*** Exercise data ***

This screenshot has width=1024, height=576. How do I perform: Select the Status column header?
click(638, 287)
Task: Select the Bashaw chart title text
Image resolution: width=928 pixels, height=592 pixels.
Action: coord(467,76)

*** End of Exercise data ***

From the first line to the last, write out the listing exactly.

This screenshot has width=1024, height=576. How do I perform: Select the Status column header?
click(638, 287)
Task: Select the Bashaw chart title text
Image resolution: width=928 pixels, height=592 pixels.
Action: coord(467,76)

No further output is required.